Every record, from first to last, should be retyped word for word.
-- Opening Marker --
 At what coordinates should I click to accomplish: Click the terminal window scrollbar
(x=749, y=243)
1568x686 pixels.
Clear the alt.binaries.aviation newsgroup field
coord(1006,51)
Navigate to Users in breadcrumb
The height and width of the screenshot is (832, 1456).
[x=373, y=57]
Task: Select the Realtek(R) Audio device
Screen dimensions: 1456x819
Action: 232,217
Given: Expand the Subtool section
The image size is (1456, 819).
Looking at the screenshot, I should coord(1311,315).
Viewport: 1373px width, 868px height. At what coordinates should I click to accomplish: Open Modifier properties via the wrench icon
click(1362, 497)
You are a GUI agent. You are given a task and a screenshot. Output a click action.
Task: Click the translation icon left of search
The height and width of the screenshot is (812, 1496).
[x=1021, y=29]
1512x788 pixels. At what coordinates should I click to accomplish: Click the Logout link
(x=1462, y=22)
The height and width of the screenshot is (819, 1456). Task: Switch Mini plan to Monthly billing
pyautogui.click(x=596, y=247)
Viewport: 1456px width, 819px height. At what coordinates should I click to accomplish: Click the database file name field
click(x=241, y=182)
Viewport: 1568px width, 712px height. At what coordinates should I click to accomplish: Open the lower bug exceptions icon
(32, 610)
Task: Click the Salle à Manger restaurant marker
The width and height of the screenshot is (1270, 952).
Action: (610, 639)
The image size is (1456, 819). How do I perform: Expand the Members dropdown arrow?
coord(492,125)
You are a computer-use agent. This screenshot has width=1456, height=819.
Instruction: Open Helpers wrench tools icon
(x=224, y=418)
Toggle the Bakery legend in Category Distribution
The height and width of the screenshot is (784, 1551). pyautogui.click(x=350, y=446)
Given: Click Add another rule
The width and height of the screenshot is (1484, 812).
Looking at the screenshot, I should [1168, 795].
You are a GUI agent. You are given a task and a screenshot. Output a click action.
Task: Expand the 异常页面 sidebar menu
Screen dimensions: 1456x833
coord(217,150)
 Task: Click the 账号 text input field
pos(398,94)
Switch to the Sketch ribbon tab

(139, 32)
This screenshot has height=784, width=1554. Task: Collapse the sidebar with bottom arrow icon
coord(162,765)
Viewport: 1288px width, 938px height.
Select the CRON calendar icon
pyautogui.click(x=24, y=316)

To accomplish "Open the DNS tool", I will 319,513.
-- Closing Marker --
#### [RESPONSE TO THE TASK]
 At what coordinates should I click to accomplish: Click the terminal window scrollbar
(x=749, y=243)
1568x686 pixels.
Clear the alt.binaries.aviation newsgroup field
coord(1006,51)
Navigate to Users in breadcrumb
The height and width of the screenshot is (832, 1456).
[x=373, y=57]
Task: Select the Realtek(R) Audio device
Screen dimensions: 1456x819
Action: 232,217
Given: Expand the Subtool section
The image size is (1456, 819).
Looking at the screenshot, I should coord(1311,315).
Viewport: 1373px width, 868px height. At what coordinates should I click to accomplish: Open Modifier properties via the wrench icon
click(1362, 497)
You are a GUI agent. You are given a task and a screenshot. Output a click action.
Task: Click the translation icon left of search
The height and width of the screenshot is (812, 1496).
[x=1021, y=29]
1512x788 pixels. At what coordinates should I click to accomplish: Click the Logout link
(x=1462, y=22)
The height and width of the screenshot is (819, 1456). Task: Switch Mini plan to Monthly billing
pyautogui.click(x=596, y=247)
Viewport: 1456px width, 819px height. At what coordinates should I click to accomplish: Click the database file name field
click(x=241, y=182)
Viewport: 1568px width, 712px height. At what coordinates should I click to accomplish: Open the lower bug exceptions icon
(32, 610)
Task: Click the Salle à Manger restaurant marker
The width and height of the screenshot is (1270, 952).
Action: (610, 639)
The image size is (1456, 819). How do I perform: Expand the Members dropdown arrow?
coord(492,125)
You are a computer-use agent. This screenshot has width=1456, height=819.
Instruction: Open Helpers wrench tools icon
(x=224, y=418)
Toggle the Bakery legend in Category Distribution
The height and width of the screenshot is (784, 1551). pyautogui.click(x=350, y=446)
Given: Click Add another rule
The width and height of the screenshot is (1484, 812).
Looking at the screenshot, I should [1168, 795].
You are a GUI agent. You are given a task and a screenshot. Output a click action.
Task: Expand the 异常页面 sidebar menu
Screen dimensions: 1456x833
coord(217,150)
 Task: Click the 账号 text input field
pos(398,94)
Switch to the Sketch ribbon tab

(139, 32)
This screenshot has height=784, width=1554. Task: Collapse the sidebar with bottom arrow icon
coord(162,765)
Viewport: 1288px width, 938px height.
Select the CRON calendar icon
pyautogui.click(x=24, y=316)

To accomplish "Open the DNS tool", I will 319,513.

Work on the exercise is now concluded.